- **Work instruction**:
Write out each record exactly and skip every image.

· · ·

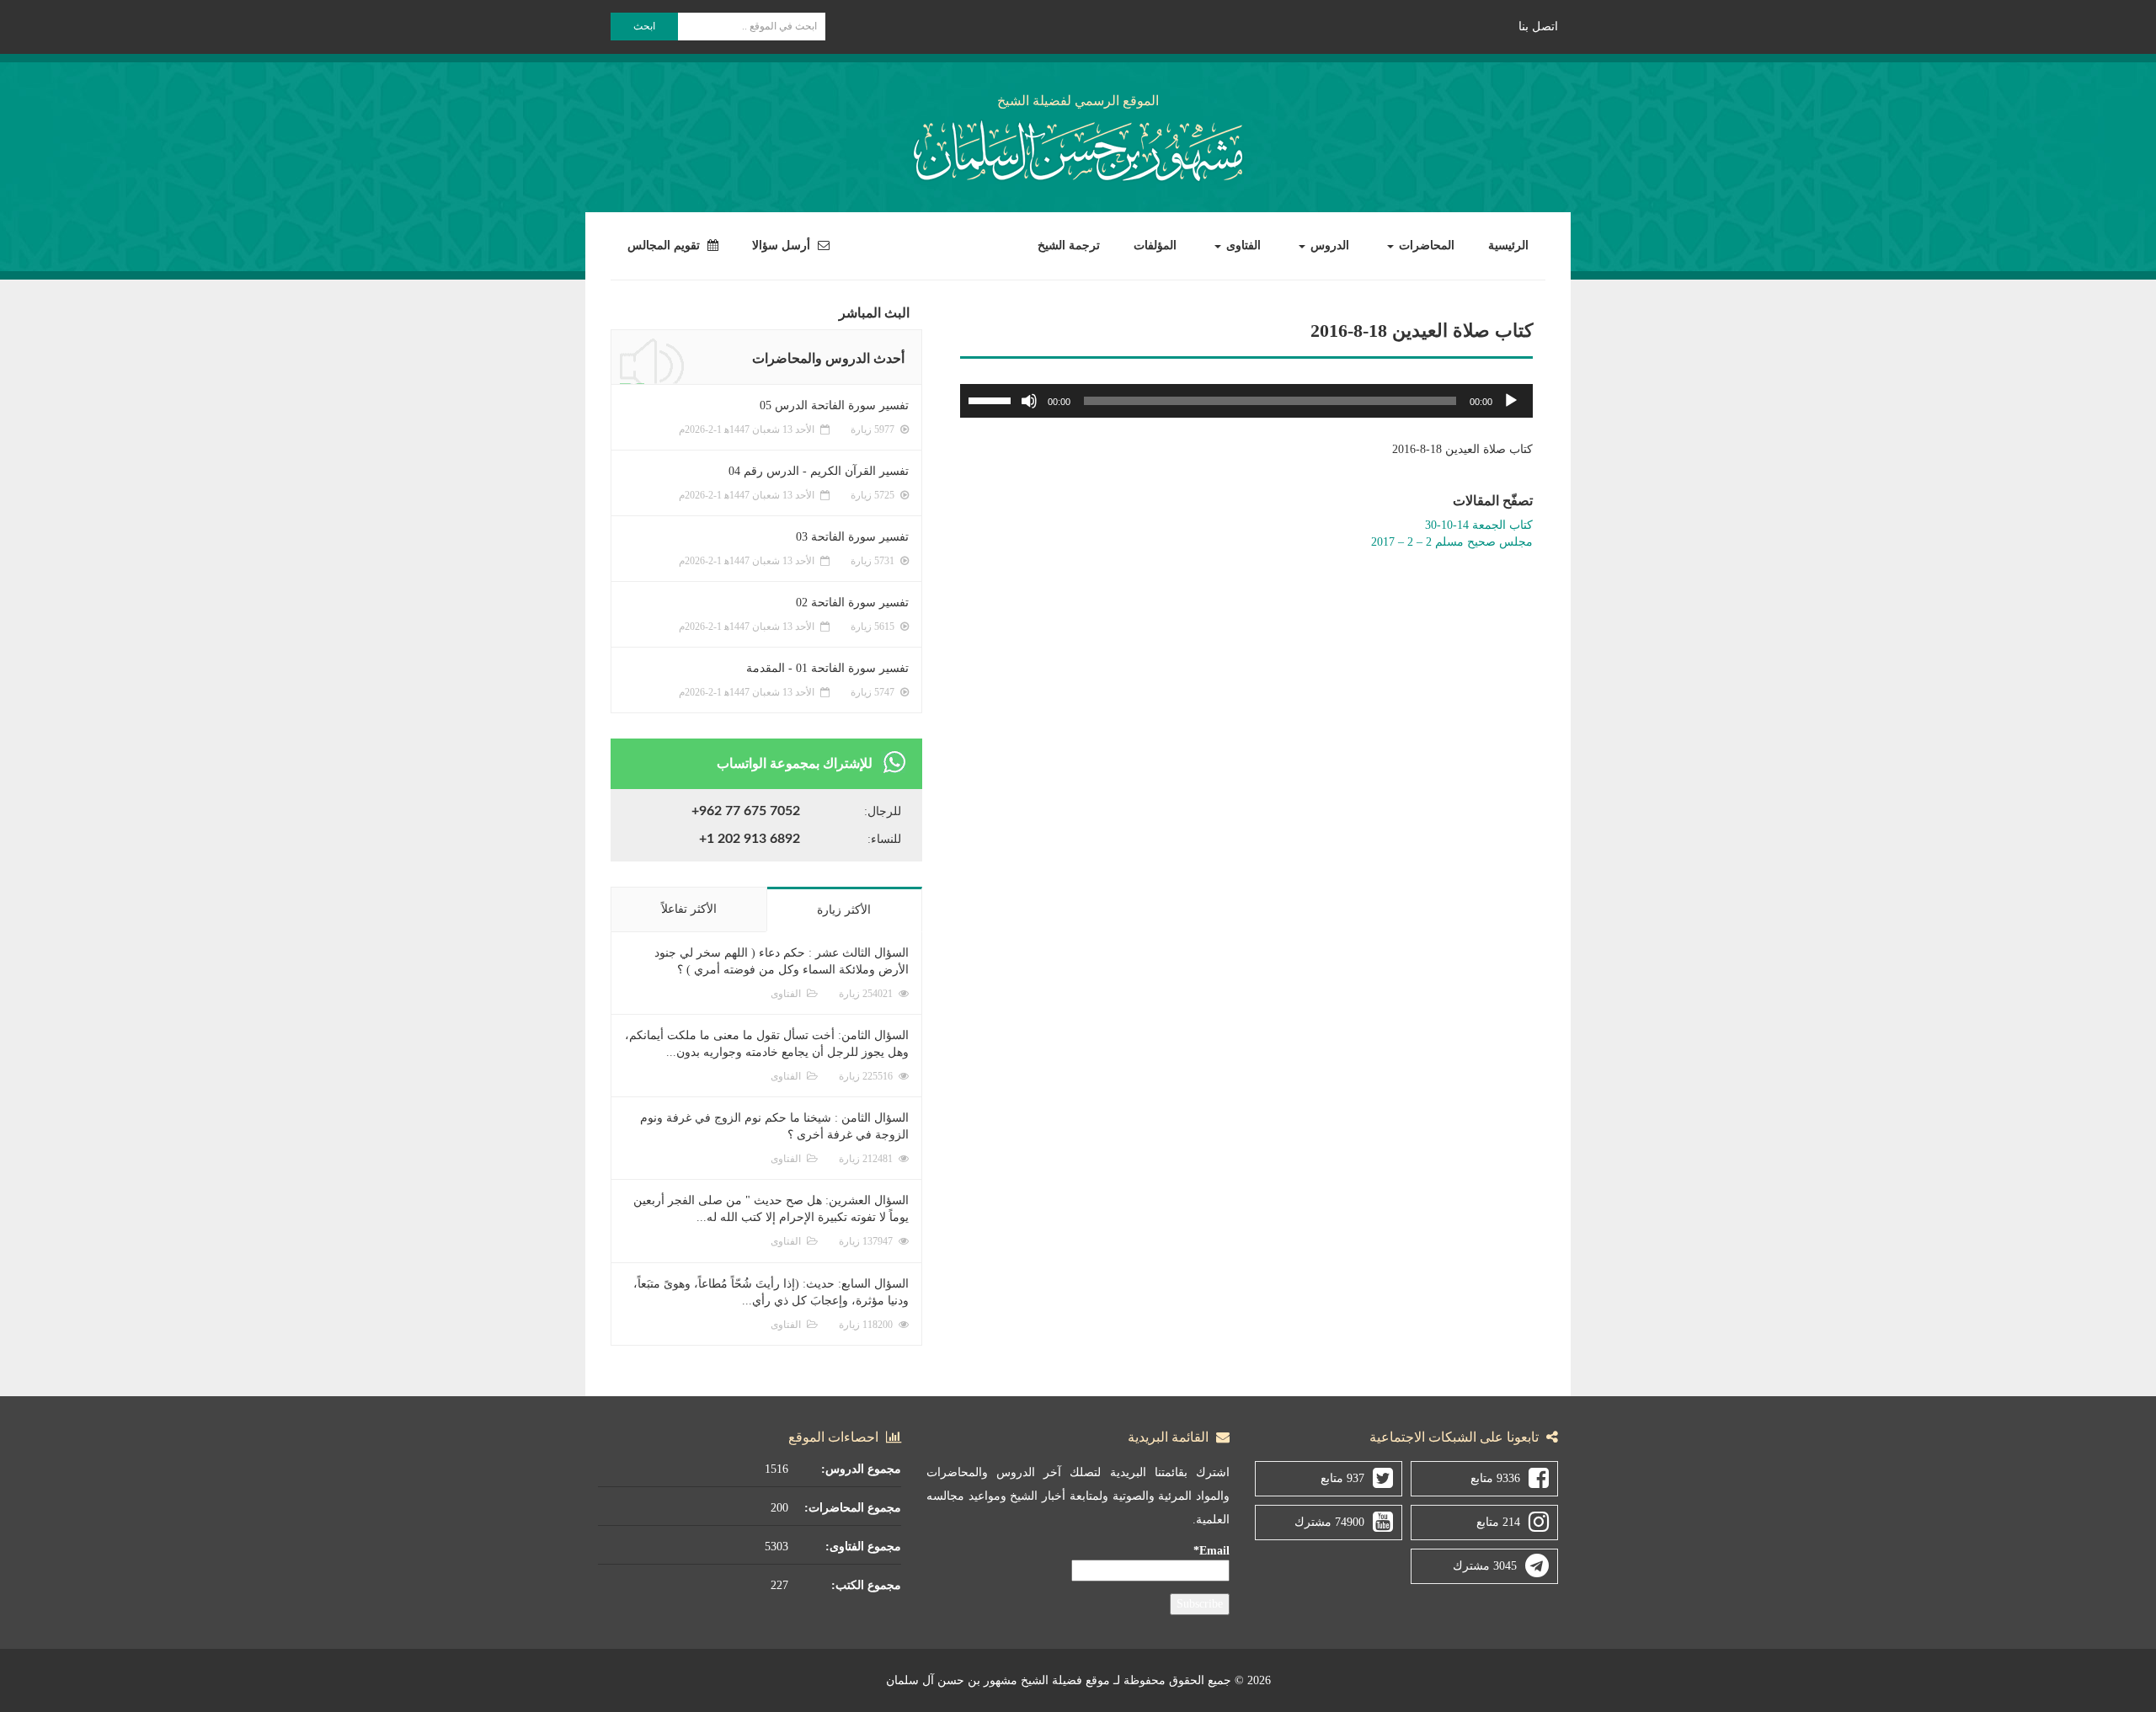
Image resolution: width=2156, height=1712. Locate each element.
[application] (1246, 401)
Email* (1211, 1550)
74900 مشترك (1329, 1522)
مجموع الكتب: (866, 1585)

· · ·

- **Expected answer**:
Image resolution: width=2156, height=1712. Locate each element.
[application] (1246, 401)
Email* (1211, 1550)
74900 مشترك (1329, 1522)
مجموع الكتب: (866, 1585)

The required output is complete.